ACTIVITY
Take the entries below and print, exactly, the stretch from the line containing "Новини (39, 333)" through the line containing "Художня література (60, 2340)", both included.

▶

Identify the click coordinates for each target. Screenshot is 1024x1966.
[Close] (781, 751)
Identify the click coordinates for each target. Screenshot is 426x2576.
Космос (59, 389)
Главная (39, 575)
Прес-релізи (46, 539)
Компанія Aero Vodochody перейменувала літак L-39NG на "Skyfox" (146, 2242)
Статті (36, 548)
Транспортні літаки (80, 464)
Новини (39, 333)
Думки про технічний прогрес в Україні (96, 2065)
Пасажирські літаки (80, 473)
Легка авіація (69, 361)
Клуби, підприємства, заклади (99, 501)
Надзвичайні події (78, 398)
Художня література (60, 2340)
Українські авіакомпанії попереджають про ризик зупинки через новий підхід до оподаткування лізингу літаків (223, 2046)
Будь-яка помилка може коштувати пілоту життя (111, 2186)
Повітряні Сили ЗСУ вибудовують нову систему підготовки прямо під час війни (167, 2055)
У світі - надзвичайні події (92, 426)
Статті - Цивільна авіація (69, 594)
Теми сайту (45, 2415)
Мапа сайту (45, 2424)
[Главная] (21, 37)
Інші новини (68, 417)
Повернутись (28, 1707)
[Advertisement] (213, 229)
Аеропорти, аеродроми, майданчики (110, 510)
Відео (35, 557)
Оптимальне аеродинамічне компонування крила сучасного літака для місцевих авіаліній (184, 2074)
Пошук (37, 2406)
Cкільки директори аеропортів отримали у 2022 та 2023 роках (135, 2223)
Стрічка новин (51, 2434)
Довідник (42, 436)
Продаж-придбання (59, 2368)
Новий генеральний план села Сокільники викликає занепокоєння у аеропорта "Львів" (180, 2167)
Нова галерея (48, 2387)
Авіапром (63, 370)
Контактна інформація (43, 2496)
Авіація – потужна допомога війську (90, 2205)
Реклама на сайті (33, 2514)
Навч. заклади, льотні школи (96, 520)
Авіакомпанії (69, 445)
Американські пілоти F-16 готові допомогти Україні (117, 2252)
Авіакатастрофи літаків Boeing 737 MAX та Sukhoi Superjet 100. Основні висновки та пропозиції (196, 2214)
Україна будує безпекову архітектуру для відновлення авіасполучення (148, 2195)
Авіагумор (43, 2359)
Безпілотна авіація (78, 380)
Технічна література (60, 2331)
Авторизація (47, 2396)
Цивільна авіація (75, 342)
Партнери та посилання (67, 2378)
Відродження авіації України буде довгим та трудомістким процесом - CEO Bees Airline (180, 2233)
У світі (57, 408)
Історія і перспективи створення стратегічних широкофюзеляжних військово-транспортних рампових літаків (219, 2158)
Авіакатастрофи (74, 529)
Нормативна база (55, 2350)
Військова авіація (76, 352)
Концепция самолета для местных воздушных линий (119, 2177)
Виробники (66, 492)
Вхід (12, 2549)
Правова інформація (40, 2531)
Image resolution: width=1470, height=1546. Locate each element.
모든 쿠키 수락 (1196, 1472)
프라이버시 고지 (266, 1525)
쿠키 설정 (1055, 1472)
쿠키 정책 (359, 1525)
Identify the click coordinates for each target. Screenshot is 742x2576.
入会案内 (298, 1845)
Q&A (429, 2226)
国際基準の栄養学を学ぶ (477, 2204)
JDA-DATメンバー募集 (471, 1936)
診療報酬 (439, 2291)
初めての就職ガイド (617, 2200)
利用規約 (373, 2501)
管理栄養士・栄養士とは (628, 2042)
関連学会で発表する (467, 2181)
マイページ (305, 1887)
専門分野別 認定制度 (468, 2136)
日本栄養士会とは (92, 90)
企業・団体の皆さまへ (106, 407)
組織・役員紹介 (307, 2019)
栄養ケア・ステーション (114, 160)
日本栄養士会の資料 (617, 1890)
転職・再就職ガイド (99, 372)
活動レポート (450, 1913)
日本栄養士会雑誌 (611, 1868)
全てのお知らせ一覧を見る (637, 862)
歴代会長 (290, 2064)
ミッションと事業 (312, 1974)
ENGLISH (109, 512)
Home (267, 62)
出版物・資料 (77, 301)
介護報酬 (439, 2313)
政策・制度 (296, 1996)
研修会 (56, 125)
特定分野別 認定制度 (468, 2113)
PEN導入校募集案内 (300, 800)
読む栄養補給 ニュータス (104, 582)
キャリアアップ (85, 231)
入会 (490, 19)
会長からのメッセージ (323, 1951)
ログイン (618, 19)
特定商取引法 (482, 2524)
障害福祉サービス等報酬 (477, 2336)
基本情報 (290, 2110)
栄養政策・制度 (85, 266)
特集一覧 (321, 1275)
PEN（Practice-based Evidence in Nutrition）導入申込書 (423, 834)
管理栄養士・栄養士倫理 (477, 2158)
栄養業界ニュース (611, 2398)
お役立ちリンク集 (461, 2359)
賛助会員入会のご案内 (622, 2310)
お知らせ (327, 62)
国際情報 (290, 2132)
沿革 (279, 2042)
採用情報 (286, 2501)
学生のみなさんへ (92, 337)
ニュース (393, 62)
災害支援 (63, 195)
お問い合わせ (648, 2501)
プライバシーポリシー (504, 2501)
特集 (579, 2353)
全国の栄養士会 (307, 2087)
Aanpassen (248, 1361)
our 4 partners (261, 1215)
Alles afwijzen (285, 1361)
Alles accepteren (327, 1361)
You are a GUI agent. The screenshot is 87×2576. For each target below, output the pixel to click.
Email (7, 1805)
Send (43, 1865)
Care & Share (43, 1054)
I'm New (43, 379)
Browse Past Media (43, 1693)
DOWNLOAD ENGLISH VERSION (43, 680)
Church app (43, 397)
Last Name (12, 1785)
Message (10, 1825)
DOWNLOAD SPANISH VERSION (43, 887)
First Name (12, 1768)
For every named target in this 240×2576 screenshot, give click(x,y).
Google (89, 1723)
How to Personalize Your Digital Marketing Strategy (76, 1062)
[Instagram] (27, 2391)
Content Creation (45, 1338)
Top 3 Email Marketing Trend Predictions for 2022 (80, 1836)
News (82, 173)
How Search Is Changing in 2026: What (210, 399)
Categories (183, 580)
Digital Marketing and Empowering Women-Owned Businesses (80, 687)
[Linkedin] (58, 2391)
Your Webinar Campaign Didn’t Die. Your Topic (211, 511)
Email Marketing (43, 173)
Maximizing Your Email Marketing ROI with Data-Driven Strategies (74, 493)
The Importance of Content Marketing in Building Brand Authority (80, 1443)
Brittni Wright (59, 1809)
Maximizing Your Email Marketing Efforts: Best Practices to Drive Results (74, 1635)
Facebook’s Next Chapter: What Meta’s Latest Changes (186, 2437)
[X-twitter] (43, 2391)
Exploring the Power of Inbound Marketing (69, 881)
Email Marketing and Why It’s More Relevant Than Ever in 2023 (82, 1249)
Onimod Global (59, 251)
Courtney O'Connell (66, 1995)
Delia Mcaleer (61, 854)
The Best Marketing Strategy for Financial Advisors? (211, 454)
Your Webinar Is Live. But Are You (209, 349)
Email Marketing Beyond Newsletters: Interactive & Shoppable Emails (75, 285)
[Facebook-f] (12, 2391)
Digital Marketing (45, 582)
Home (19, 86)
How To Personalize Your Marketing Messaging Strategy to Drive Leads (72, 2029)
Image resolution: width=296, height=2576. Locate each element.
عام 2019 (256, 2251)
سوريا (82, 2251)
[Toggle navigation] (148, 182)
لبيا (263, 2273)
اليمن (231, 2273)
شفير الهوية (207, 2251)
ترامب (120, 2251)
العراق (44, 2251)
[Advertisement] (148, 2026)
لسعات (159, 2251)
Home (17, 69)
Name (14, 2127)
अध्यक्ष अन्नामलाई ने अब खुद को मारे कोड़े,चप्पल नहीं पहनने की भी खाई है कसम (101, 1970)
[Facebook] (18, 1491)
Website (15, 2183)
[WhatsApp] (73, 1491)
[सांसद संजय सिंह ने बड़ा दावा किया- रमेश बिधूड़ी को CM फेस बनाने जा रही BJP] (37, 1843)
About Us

◀

ANSWER FOR THIS EXERCISE
Новини (39, 333)
Думки про технічний прогрес в Україні (96, 2065)
Пасажирські літаки (80, 473)
Легка авіація (69, 361)
Клуби, підприємства, заклади (99, 501)
Надзвичайні події (78, 398)
Художня література (60, 2340)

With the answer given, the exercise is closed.